Une fois encore, le chantier de l’EPR de Flamanville est arrêté. Et pas n’importe quelle partie du chantier : le bâtiment réacteur !
Ce qui devait constituer le prototype d’une nouvelle génération – la plus moderne, la plus sécurisée – des réacteurs nucléaires, ce qui devait être la vitrine du savoir-faire français, destiné à conquérir le monde, tourne aujourd’hui au grotesque, mais aussi à la gabegie
On savait déjà que l’EPR français (comme son homologue finlandais) aurait au moins 4 années de retard. On savait déjà que son coût serait plus que doublé, et que le kWh qui y sera produit sera donc le kWh nucléaire le plus cher du monde (plus que le kWh éolien). On savait aussi que cet EPR ne saurait résister à un crash d’avion contrairement aux engagements pris ; que les autorités de sûreté nucléaire françaises, britanniques et finlandaises ont estimé son système de commande non-conforme à la sûreté ; que la conception de l’EPR de Flamanville n’est pas conforme au retour d’expérience de la catastrophe de Fukushima et que sa reconfiguration entraînera retards et surcoûts supplémentaires ; et, jusqu’à ce que les révélations d’hier leur donne une ampleur nouvelle, on savait que les malfaçons du chantier – mettant en danger sa sûreté – se comptaient par milliers…
Que faut-il de plus pour admettre une bonne fois pour toutes que, oui, comme cela avait été affirmé dans un diagnostic particulièrement lucide, l’EPR est devenu un « grand ratage industriel » ?
Quelles que soient les convictions « pro » ou « anti » nucléaires des uns et des autres, chacun semble s’accorder sur le fait que les déterminants incontournables concernant la décision de poursuivre ou non l’EPR sont la sûreté et le coût.
Or, plus le temps passe, plus le coût de l’EPR se révèle prohibitif. Plus le temps passe, plus sa sécurité apparaît aléatoire. Plus le temps passera, plus le bon sens montrera que mettre en service une telle installation irait à l’encontre de la simple responsabilité. Faut-il donc encore attendre pour prendre la bonne décision ? Faut-il encore dépenser des milliards d’euros dans ce ratage, ou plutôt, au plus vite, les reconvertir dans le développement des alternatives (efficacité énergétique, énergies renouvelables) dont tout le monde convient qu’elles sont les solutions d’avenir ?

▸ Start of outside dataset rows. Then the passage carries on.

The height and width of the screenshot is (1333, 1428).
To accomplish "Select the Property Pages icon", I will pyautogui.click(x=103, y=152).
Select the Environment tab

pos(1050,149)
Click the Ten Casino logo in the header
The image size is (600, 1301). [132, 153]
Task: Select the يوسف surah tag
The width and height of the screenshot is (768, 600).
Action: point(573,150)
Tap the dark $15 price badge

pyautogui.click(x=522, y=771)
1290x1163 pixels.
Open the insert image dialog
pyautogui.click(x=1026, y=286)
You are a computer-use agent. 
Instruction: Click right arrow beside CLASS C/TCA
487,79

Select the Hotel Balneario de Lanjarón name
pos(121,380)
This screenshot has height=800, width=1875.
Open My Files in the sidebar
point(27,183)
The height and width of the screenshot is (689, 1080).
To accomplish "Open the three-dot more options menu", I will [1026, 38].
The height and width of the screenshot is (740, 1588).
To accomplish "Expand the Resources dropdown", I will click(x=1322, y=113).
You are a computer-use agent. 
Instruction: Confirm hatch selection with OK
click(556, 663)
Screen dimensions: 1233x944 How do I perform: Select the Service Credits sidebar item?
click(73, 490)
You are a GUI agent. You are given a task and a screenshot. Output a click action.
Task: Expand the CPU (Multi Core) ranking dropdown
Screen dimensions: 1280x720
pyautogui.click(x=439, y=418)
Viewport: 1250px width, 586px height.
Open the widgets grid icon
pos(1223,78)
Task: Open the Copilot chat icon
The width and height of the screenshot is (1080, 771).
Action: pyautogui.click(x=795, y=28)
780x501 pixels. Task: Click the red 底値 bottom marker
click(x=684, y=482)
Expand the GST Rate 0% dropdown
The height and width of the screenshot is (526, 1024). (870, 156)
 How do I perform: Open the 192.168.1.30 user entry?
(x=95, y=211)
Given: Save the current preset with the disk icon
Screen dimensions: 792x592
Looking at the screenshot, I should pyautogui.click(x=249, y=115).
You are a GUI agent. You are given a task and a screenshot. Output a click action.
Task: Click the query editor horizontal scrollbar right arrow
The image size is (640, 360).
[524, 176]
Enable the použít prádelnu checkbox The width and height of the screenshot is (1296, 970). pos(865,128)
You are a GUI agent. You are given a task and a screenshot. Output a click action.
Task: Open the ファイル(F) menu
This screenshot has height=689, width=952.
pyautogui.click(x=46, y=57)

Dans quels pays du monde, un projet dont les délais et le budget ont doublé, et dont la réalisation reste aussi aléatoire serait-il poursuivi ? Tout audit véritablement indépendant montrerait qu’il y a plus à perdre qu’à gagner à un acharnement thérapeutique tentant de sauver l’EPR. Les conditions sont aujourd’hui réunies pour prendre la bonne décision : mettons fin à l’EPR de Flamanville.